As a group, Wednesday's awardees have promised to create 395 jobs in the next few years and invest $50 million in construction and equipment. In return they will pay no state and local taxes for up to 10 years, and their employees will not pay state income tax for up to 10 years.

Cuomo said START-UP NY aims to reverse the trend of high costs leading technology startups to leave New York. Five of the awardees are startups.

"You were created here, stay here, because we aren't going to chase you out of the state because of taxes anymore," he said in Rochester.

Cuomo also said he didn't initially want the program to include New York City and Long Island because "their economy has been doing well" compared with depressed upstate. But he said the State Legislature insisted last year.

The state has spent about $25 million on national television ads for START-UP NY, which state Republican Party chairman Edward Cox Wednesday called a poor investment.

Among the first beneficiaries, Datto Inc., which helps companies recover information lost when computer systems go down, will create the most jobs: 77. The Norwalk, Connecticut-based company is opening a branch office in RIT space.

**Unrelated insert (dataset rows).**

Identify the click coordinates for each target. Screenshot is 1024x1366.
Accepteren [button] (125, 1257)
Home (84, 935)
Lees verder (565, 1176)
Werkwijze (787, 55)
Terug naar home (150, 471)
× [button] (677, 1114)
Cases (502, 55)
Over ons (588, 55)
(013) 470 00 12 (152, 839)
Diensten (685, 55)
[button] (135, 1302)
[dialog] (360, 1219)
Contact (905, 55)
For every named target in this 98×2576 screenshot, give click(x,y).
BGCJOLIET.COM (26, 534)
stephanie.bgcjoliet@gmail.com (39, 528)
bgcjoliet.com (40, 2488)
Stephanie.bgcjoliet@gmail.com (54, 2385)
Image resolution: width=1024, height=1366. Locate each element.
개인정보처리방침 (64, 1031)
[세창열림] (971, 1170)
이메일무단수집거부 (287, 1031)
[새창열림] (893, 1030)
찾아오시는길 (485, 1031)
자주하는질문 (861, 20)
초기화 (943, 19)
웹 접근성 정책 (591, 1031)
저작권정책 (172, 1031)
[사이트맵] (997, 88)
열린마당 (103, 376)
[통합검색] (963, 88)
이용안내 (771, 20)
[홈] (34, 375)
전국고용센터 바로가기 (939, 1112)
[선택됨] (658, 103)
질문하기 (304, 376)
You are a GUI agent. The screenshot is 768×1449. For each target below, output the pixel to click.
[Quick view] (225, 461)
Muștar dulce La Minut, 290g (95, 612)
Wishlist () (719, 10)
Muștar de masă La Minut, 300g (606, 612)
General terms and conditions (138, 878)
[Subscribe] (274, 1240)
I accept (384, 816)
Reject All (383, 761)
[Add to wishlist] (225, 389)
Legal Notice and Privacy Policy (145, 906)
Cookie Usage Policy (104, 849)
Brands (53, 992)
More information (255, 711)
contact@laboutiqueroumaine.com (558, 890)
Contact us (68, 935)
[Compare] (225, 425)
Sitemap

"Governor Cuomo made us an offer we couldn't refuse," said Datto chairman Paul Sagan, noting its founder graduated from RIT in 2009.

At Stony Brook, two out-of-state startups -- specializing in medical devices and energy efficiency -- are nearing the end of the approval process, Sheprow said Wednesday. If approved by Albany, they likely would be housed in existing business incubator space at the school; another building is planned.

Farmingdale State president W. Hubert Keen told Newsday last month that the college has identified startups for one of two incubators on campus and is seeking a large company for the second. He said, "We'll be ready to go once they approve our application."